O matador é, assim, além de Dirceu, a única pessoa que se dá conta de que Odorico é um cafajeste. Dessa vez, nós já pressentimos, não há Padre Cícero que lhe segure: ele chega na prefeitura e lá está o político, que já começa a ensiná-lo cada passo que deveria dar para forjar o crime. O pistoleiro está furioso e avisa para o prefeito que não estava ali para encenação. Tudo seria real e restavam a Odorico poucos minutos de vida. Ele reluta em acreditar, mas percebe que não tem escapatória. Zeca Diabo ainda pede que ele se defenda, mas Odorico nem sabe atirar direito. Acaba alvejado de modo fatal. Antes de morrer, é acudido por Dona Gisa, uma mulher jovem que lhe despertara desejo ao longo de toda a história e que agora lhe serve para uma truncada cena de amor, digna de finais de faroeste. Ele ainda ensaia mais uma mentira, dizendo que tinha sido vítima de uma conspiração internacional para tomar as terras de Sucupira (“trama internacional, materiais atômicos”, ele diz). E se despede “adverbialmente”, com sua última piada: “Dona Gisa… Eu acho que estou chegando nos finalmentes”.  

Neste ponto, o público, chocado com o seu fim trágico, percebe a peça que o destino pregou no personagem. Ele tinha sido, de fato, plenamente regenerado, porque o povo agora o amaria mais que tudo e porque, enfim, sua promessa estava cumprida: com toda pompa seria inaugurado o cemitério municipal. As cenas que se seguem à morte do mandatário são justamente esse conjunto de cortejos em sua honra. Planos longos do funeral, marcha fúnebre de Chopin, tudo conforme o prefeito havia ensaiado em vida. Para discursar em seu enterro, está Lulu Gouveia, seu arqui-inimigo, que agora é obrigado a dizer: “Adeus, Odorico, o grande, o pacificador, o desbravador, o honesto, o bravo, o leal, o magnífico… ” A cena é cortada antes que tantos epítetos venham a cansar o espectador. O falecido já não era só objeto do amor de todos, mas digno dos mais belos adjetivos que se pudesse imaginar. Seu assassino foge da cidade, porque também ele foi fadado pela tragédia a ser um mito regenerado: o bandido bondoso e ignorante, quando finalmente consegue ler e ver a verdade sobre as pessoas, volta a matar e, consequentemente, a fugir.

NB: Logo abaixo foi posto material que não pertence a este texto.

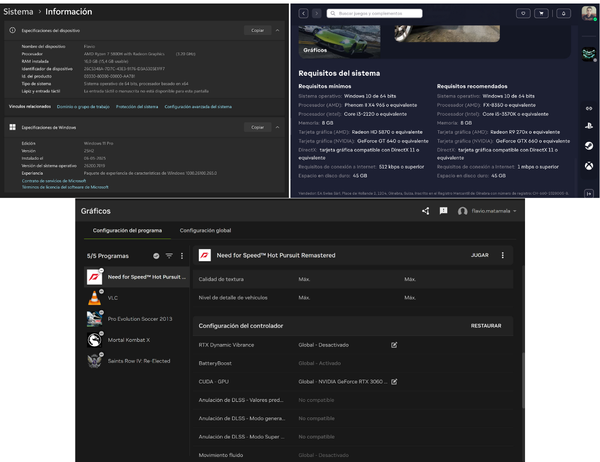Collapse Especificaciones del dispositivo section
Screen dimensions: 600x462
click(277, 31)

A história de Odorico é uma narrativa fantástica sobre o poder e sobre como sua personalidade é capaz de fascinar multidões dentro e fora das telas. Para que ela se completasse, foi preciso que o próprio personagem não percebesse a grande lição por trás de todos aqueles fatos: enquanto sua obsessão narcisista era a de provar, para si e para os outros, que conseguia inaugurar sua obra inútil, não percebia que a única coisa que o sustentava no poder não era sua autoridade ou suas realizações, mas seu carisma. E é aí que Dias Gomes, como no estranho caso de Luís XV e da Dinastia de Bourbon, contradiz a velha máxima de Maquiavel: não é preferível ser temido que amado, mas é sendo amado que se pode fazer do povo o seu amigo mais leal, mesmo quando se tem um caráter duvidoso. Odorico, querendo manter sua série de empreitadas em busca de um defunto novo, quase destruiu este seu maior trunfo, mas o destino lhe foi benéfico. Sua morte era a única solução para coroar devidamente seu conturbado governo, provando, enfim que, pelo menos nos limites fictícios da cidade de Sucupira e nas telas de TV dos lares brasileiros, somente a ele poderiam chamar “O Bem-Amado”.